Home > Criminal Law, Criminal Procedure > Tasering the Fourth Amendment: What’s Everyone Complaining About . . . It’s Not Like You Got Shot?

Tasering the Fourth Amendment: What’s Everyone Complaining About . . . It’s Not Like You Got Shot?

by Christopher Dize

By now, everyone is probably familiar with the device. It’s small, sort of squarish, sci-fi-looking, make a clicking sound when discharged . . . .

Remember the kid who cried, “Don’t tase me, bro!” at a John Kerry speech a few years ago . . . there was some clicking and then a lot of “Aaaggghhhhh!!!!”

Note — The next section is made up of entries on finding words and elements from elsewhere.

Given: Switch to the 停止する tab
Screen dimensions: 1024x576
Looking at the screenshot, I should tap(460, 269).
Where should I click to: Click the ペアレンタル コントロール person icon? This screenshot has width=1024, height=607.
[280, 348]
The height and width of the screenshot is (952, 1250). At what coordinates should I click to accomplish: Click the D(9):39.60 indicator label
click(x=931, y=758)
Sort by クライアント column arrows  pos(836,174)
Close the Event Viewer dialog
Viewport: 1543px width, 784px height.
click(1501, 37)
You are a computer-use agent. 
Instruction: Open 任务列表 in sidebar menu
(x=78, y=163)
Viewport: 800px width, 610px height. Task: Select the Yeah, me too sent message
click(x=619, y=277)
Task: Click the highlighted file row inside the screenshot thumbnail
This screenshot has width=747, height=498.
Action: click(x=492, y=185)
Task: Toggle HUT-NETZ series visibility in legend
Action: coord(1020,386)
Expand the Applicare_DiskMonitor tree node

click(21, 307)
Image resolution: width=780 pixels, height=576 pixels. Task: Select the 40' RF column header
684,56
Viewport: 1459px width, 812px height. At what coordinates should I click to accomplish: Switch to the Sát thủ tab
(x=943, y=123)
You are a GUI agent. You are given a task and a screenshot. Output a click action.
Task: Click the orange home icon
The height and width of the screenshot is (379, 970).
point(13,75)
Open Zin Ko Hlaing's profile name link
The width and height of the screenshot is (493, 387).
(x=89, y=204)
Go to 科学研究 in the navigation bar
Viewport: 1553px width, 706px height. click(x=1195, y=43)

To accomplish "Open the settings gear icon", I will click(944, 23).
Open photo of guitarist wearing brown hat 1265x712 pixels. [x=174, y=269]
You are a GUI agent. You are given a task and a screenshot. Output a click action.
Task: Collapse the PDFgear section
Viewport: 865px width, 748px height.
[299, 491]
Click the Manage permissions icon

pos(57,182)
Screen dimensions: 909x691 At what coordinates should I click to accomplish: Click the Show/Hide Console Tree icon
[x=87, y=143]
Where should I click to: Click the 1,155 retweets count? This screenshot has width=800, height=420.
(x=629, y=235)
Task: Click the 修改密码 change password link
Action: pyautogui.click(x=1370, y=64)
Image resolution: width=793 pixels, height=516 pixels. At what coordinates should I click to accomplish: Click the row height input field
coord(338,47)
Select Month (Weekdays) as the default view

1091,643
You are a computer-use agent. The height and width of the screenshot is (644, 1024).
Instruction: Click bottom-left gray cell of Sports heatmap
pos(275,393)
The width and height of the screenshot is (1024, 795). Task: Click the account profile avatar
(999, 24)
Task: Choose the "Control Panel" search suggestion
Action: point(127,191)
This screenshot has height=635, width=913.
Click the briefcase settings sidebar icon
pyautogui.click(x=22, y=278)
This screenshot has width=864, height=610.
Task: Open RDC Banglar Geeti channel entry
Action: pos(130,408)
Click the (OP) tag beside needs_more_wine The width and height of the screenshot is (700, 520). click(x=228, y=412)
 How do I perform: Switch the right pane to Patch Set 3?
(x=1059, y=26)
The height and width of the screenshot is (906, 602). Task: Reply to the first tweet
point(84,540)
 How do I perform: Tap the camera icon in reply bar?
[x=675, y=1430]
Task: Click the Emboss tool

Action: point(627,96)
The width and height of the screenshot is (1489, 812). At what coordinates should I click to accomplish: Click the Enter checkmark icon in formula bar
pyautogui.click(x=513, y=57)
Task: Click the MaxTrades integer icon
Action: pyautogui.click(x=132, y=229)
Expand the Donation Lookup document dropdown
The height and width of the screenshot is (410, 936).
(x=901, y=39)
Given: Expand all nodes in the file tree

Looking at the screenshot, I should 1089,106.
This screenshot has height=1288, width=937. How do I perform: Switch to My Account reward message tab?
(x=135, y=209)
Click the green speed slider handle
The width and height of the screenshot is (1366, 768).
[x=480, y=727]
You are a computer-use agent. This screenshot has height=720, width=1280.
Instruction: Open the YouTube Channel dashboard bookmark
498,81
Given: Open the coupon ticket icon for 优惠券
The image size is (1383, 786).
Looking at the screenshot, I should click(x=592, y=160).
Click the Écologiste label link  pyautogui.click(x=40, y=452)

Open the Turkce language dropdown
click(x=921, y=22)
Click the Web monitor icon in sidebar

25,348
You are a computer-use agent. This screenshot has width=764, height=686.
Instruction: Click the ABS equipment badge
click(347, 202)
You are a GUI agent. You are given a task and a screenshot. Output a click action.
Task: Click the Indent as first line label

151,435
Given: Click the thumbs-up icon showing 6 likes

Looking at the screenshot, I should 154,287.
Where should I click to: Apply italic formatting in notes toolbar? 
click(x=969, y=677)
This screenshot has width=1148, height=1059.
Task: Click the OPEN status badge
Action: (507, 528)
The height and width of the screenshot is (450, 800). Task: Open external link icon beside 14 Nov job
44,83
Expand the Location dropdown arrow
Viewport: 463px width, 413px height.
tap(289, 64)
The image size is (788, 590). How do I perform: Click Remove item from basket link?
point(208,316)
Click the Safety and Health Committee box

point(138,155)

In the United States, Tasers continue to grow in popularity with law enforcement.  As police tools, they are revered by officers for their ability to subdue suspects without causing injury.  Not just because it’s fun to zap bad guys and mouthy hecklers.

It is increasingly questionable, however, whether Tasers actually increase our safety without zapping too many of our Constitutional rights in the process.

But controversy abounds.

In our society, we should at least be asking to what degree is it permissible for the police to Taser someone.  After all, we don’t want them going around shocking every double-parker and jaywalker they see . . . .

Okay, honestly, I wouldn’t mind zapping the double-parkers too much.  (Sorry, I live in the city . . . it’s stressful.)

Some have suggested that the use of Tasers by police should be limited to those situations in which lethal force would also be warranted. Is this too restrictive?

Using Tasers to make arrests has spawned nuanced Constitutional questions.

Is it excessive force for a police officer to Taser a person in order to make the arrest go a little more smoothly?  What if the person is resisting?  What if he’s just mouthing off at a political rally?  What if he threatens the officer but is clearly complying with the arrest?

I think it was Billy Shakespeare who put it best:  “To zap, or not to zap.  That is the question.”

Sure, sure, sure  . . .  But what about the law?

The Constitution

The Constitution – and the Fourth Amendment in particular – has something to say about all of this.

The Fourth Amendment tells us that the “right of the people to be secure in their persons . . . against unreasonable searches and seizures, shall not be violated . . . .”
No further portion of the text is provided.